Politik : Atomausstieg: Suche nach der grünen Schmerzgrenze - Keine Annäherung bei den Laufzeiten

Robert Birnbaum

Das Papier steht im Internet, und da steht auch drin, von wem es stammt. Nicht der übliche Bösewicht Jürgen Trittin hat der "Berliner Zeitung" einen Geheimentwurf für die Vereinbarung zum Atomausstieg zugesteckt, sondern die Industrie. Ein Halbsatz verrät den Absender: "soll von uns aus entfallen, wenn ... ", heißt es da - wer "uns" ist, daran lässt der Zusammenhang keine Zweifel zu.

Nun ist Durchstecherei nicht verwerflich, sondern üblich. Gleichwohl wird natürlich vor allem im Grünen-Lager aufmerksam registriert, dass auf Seiten der Atomkonzerne der Versuch gemacht wird, schon vor dem entscheidenden Gespräch beim Kanzler am nächsten Mittwochabend ihre Interpretation festzuzurren: Die Industrie hat sich mit ihren Kernforderungen durchgesetzt, und die Atomkraft-Nein-Danke-Partei mit samt ihrem Bundesumweltminister guckt in die Röhre.

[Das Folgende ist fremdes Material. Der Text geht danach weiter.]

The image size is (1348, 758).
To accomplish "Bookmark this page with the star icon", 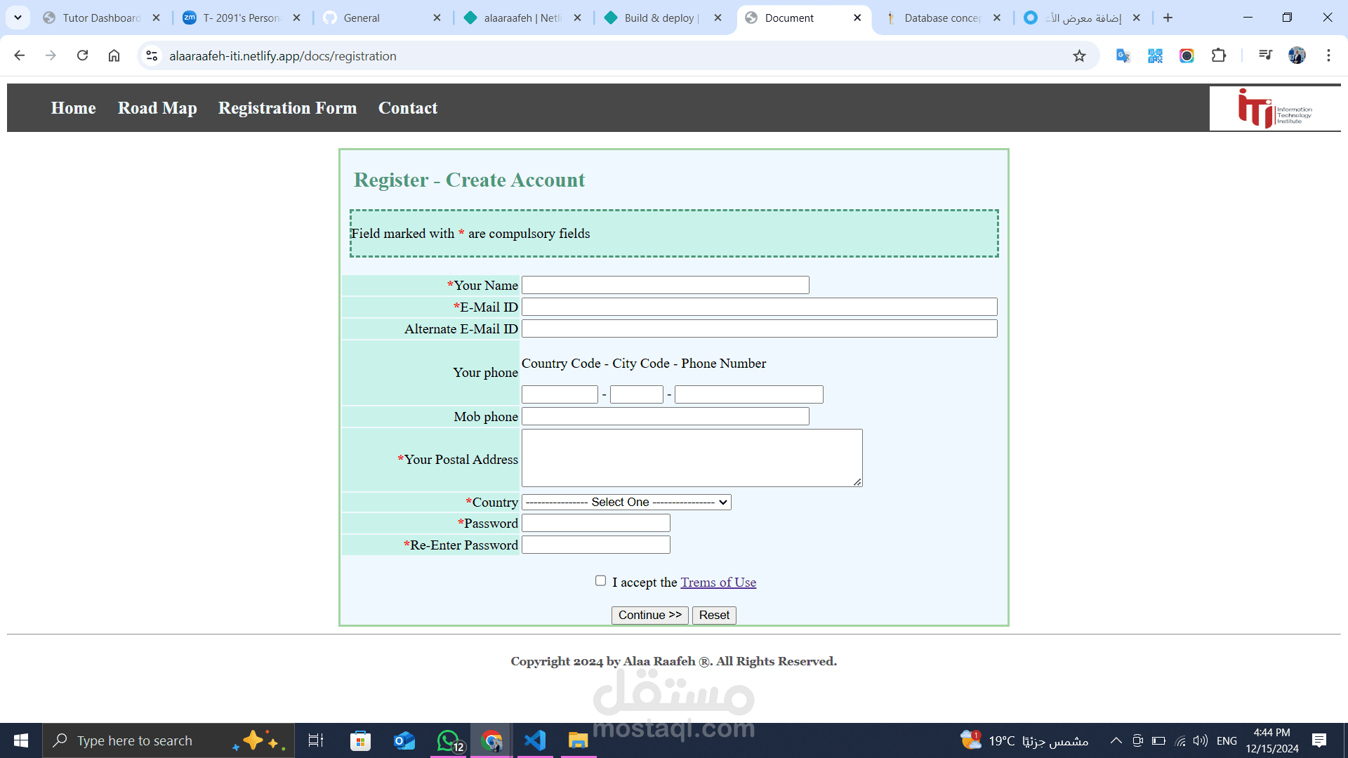I will (1080, 55).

Tatsächlich aber zeigt der Entwurf - es ist, nebenbei, nicht die aktuellste Version - vor allem eins: In den weniger wichtigen Fragen herrscht Einigkeit, die zentralen Streitpunkte sind weiter offen. Das gilt vorneweg für die Regellaufzeit. 30 Kalenderjahre lautet der interne rot-grüne Kompromiss, 35 Kalenderjahre die Forderung der Industrie. Die Zahl, die Gerhard Schröder und die Chefs der vier Stromkonzerne einsetzen, entscheidet über die politische Bewertung der Abmachung: Je näher bei 30, desto eher kann der kleine Koalitionspartner damit leben. 32 Jahre gelten als grüne Schmerzgrenze. Aber Schröder will den Atomkonsens, den er ja einst erfunden hat. "Wenn es 35 Jahre werden, soll es der Trittin verkaufen", sagt ein Spitzengrüner vorsorglich.

Für die tatsächlichen Restlaufzeiten der deutschen Atomkraftwerke sind zwei weitere Zahlen entscheidend. Die eine, von den Grünen dringend gewünscht, würde ein absolutes Abschalt-Datum setzen. Dieser Punkt steht aber im aktuellen Vertragsentwurf noch in eckigen Klammern, will sagen: ist strittig. Die zweite Zahl gibt die Strommenge an, die die 19 deutschen AKWs noch erzeugen dürfen. Zwischen dieser Menge - die Industrie fordert 3000 Terrawattstunden, als denkbarer Kompromiss werden um die 2600 gehandelt - und der Zahl der Kalenderjahre besteht ein Zusammenhang.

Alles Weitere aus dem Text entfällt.